[ZBX-10652] Zabbix server generates slow "select clock,ns,value from history_uint..." queries in case of missing data for the items Created: 2016 Apr 12  Updated: 2024 Apr 19  Resolved: 2016 Jul 18

Status: Closed
Project: ZABBIX BUGS AND ISSUES
Component/s: Server (S)
Affects Version/s: 2.4.7
Fix Version/s: None

Type: Incident report Priority: Blocker
Reporter: Oleg Ivanivskyi Assignee: Unassigned
Resolution: Fixed Votes: 5
Labels: partitioning, performance, valuecache
Remaining Estimate: Not Specified
Time Spent: Not Specified
Original Estimate: Not Specified
Environment:

Zabbix 2.4
MySQL 5.6/5.7


Issue Links:
Duplicate

 Description   

It takes a lot of time (hours!) to get values with select clock,ns,value from history_uint where itemid=<itemid> and clock<=<timestamp> and clock><timestamp> order by clock desc limit 1 query from a big partitioned DB (e.g. ~40-50GB per each partition). These queries lead to 100% disk IO on the DB server.

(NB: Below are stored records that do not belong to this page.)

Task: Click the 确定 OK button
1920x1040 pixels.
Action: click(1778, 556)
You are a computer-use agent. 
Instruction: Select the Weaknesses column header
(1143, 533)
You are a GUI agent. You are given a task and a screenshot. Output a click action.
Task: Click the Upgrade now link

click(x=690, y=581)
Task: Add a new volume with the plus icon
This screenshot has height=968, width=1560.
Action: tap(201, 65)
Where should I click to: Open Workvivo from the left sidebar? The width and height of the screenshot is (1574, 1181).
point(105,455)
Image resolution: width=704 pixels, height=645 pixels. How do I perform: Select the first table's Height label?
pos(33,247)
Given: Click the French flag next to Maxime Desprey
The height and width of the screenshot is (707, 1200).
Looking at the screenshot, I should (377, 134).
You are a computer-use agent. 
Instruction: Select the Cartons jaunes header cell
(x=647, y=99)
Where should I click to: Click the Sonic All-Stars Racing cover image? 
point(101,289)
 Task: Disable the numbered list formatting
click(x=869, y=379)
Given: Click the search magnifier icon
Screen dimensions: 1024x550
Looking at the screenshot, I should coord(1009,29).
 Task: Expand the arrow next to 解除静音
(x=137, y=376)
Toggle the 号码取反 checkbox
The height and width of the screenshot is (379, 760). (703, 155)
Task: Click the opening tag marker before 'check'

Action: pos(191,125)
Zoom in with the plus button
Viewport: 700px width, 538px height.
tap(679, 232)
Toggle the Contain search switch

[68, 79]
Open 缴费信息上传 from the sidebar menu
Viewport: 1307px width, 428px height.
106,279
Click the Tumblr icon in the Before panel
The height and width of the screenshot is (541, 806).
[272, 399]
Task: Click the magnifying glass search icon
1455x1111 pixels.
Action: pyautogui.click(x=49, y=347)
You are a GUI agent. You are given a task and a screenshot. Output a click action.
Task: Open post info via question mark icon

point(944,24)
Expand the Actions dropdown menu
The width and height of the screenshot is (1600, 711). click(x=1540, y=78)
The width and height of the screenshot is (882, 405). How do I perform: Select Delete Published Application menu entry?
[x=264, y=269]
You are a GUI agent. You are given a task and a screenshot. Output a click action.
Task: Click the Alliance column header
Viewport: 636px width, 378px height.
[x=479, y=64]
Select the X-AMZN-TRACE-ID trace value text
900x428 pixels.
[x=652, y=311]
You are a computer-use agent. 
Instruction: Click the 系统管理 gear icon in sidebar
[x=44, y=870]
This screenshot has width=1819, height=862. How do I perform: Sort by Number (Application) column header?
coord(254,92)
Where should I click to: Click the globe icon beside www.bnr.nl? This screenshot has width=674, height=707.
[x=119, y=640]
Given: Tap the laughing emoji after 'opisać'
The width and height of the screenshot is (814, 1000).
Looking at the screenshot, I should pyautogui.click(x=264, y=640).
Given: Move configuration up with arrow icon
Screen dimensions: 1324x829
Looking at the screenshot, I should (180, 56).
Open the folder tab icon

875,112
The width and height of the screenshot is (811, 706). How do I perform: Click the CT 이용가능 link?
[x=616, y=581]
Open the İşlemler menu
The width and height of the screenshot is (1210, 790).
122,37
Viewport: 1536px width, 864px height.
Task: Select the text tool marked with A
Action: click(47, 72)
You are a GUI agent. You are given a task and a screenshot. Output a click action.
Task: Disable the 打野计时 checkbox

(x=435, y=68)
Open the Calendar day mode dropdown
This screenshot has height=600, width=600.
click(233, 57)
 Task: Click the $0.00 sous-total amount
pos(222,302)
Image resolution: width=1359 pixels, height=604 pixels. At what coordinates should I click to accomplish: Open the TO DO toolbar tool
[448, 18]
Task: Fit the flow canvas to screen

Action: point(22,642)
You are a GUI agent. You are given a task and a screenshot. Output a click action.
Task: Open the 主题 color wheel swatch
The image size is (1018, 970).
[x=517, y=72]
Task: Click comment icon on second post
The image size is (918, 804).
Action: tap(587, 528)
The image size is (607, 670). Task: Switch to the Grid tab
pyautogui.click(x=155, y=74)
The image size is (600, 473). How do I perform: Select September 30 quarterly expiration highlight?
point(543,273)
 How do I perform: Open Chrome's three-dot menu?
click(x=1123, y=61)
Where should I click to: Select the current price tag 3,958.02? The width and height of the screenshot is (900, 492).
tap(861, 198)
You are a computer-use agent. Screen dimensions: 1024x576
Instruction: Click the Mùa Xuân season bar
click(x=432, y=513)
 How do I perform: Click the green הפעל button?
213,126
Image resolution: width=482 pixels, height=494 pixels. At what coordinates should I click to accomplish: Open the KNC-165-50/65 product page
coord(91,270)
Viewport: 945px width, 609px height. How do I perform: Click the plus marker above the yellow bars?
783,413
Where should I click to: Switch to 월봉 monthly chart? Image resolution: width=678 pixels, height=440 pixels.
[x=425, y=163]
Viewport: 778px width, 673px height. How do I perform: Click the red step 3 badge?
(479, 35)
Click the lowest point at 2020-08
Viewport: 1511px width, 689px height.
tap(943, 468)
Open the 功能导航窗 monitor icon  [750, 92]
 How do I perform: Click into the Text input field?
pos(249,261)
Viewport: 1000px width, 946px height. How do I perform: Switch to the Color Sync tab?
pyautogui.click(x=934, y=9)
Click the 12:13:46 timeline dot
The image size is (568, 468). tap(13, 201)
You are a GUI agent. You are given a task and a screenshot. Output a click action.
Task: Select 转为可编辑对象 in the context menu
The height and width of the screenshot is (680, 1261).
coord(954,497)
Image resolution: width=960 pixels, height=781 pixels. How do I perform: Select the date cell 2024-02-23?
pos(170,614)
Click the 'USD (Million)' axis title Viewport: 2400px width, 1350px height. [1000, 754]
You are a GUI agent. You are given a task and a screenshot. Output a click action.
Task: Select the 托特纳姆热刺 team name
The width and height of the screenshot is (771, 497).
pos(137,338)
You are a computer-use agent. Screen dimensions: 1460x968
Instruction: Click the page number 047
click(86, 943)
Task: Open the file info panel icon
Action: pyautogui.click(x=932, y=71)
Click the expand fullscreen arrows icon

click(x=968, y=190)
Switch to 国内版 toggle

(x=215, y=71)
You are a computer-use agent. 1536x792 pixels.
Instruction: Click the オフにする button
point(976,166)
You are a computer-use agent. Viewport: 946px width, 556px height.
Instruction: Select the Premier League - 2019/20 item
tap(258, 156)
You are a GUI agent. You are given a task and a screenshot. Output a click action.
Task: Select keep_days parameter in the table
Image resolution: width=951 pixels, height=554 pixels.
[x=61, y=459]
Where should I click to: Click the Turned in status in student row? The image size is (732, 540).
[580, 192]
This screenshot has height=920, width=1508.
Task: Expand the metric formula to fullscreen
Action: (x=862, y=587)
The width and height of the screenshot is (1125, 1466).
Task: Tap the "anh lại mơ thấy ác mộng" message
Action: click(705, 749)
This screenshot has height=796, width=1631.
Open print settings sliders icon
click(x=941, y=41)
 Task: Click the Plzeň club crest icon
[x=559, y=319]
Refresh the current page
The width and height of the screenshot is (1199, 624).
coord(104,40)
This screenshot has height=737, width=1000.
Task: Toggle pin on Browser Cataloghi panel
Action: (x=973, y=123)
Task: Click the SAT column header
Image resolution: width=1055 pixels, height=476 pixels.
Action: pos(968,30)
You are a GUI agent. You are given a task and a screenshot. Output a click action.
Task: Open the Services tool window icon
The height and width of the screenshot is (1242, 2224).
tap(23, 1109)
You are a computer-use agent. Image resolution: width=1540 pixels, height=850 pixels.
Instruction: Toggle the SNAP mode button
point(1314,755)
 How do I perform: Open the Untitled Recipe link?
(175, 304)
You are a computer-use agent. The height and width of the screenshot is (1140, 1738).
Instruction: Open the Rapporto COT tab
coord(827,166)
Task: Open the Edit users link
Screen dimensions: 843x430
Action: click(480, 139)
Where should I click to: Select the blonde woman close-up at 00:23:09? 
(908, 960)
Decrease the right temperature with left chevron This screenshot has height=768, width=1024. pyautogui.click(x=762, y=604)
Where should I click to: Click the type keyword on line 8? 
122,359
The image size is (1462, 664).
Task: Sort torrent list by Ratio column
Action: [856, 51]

A possible solution is to replace the slow SQL query:

select clock,ns,value from history_uint where itemid=123 and clock<=1460364250 and clock>1459759450 order by clock desc limit 1

with these two:

select max(clock) from history_uint where itemid=123 and clock<=1460364250 and clock>1459759450;
select clock,ns,value from history_uint where itemid=123 and clock=1460364197 order by ns desc limit 1;


 Comments   
Comment by Aleksandrs Saveljevs [ 2016 Apr 12 ]

How about we close this as a duplicate of ZBX-10059 or ZBX-10616, or some other related issue?

oleg.ivanivskyi asaveljevs, it is up to you.

Comment by Sandis Neilands (Inactive) [ 2016 Apr 13 ]

The proposed solution relies on the optimizer:

  • for the first query: column clock being indexed (with balanced tree index);
  • for the second query: partition pruning.
Comment by Kelly Shutt [ 2016 Apr 22 ]

We are having similar issues on 2.4.7 after implementing partitioning a few weeks ago. I just had to remove the partitions as a temporary stopgap. After removing the partitions, everything returned to normal.

I did also test those two queries as a proposed fix, and they worked perfect on MySql command line test. Initial query would take several seconds to return. However, when I split the same query into the suggested two queries, data was returned instantly.

I also noticed that this is happens a LOT when adding new hosts for monitoring. Basically it's trying to cache values for the new host, even though there's obviously not any values collected yet. This causes it to go through a full scan of the history for every new item. Maybe a second part to this fix needs to be a stop measure that will just not look for existing values on "new" hosts?

Comment by Sandis Neilands (Inactive) [ 2016 Apr 22 ]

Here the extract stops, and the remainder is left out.